C: How did you approach the art and comedy aspect of the festival this year?
Schraeder: Last year, I thought because we were having it all at one venue we were trying to mix it all. But it didn't get the response from comedians and artists thought I thought it would. This year, we got Laugh Factory involved and then the Comedy of Chicago, a really great blog. His name is James Kamp. He ended up booking all the comedians this year. He's really well-respected. That's what I was saying earlier, we got all these bookers and tastemakers to come on board and really try to get the best of the best.

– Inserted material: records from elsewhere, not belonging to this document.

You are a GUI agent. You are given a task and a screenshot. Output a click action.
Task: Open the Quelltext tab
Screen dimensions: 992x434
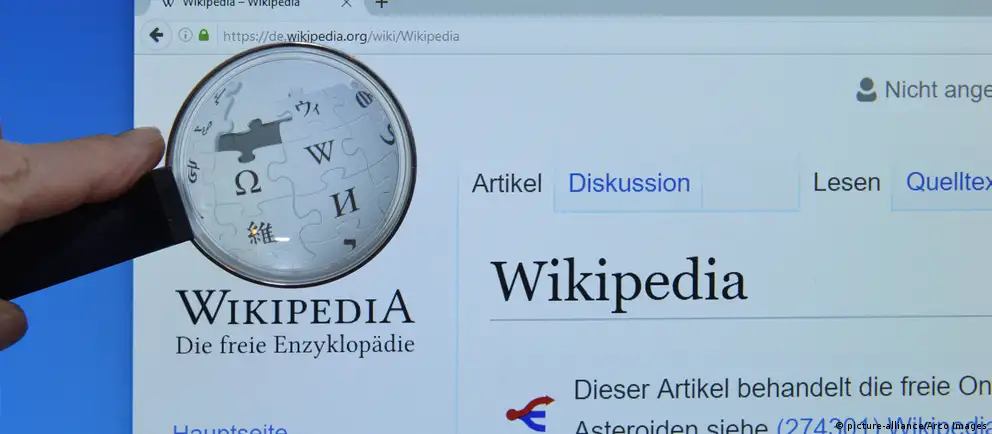click(947, 183)
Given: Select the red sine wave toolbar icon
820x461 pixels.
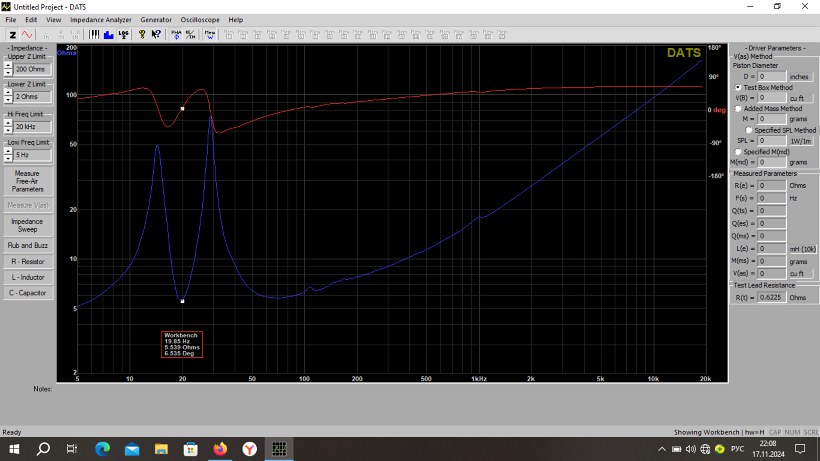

C: Delegating things to people.
Schraeder: Which I'm still terrible at. (Laughs.) I have so many different people helping. I'm so attached to the artist community, so it was very beneficial to the growth of the festival to meet with other people. I do this all as an art project. I think I'm sick or something. It's just a big fun old art project.
C: Which bands do you think will melt the most faces?
Schraeder: Stoop Goodnoise is a great representation of the current Chicago sound - in fact, they inspired me to trade my acoustic in for the electric. They're playing 10/17 at LiveWire. Natureal remains a favorite group of mine. Their latest record, Everything will be their breakout record this coming year. It blends chill-wave, hip-hop and rock nicely. I'd go as far as to say they have successfully created their own genre.
Shiloh seems to be Chicago's closest call to a young Replacements, minus the childish bickering. As you know, Westerberg is up there with Jordan for me, so, that's high praise that is greatly warranted. Umbra and The Volcan Siege creates atmosphere amongst rock. Frontman and mellotron player Jim Licka's songwriting over the last five years has grown to another level. Bob Rok has a voice that needs to be heard. In a city as segregated as Chicago, we all could learn from the prolific truth he speaks.
C: What are you most excited about this year's festival?
Schraeder: I'm really happy with the diversity this year. We have a lot more hip-hop this year and that makes me really happy. Overall I think this year the artists have this positivity and love for this scene. I think what I'm really excited about is just showcasing it.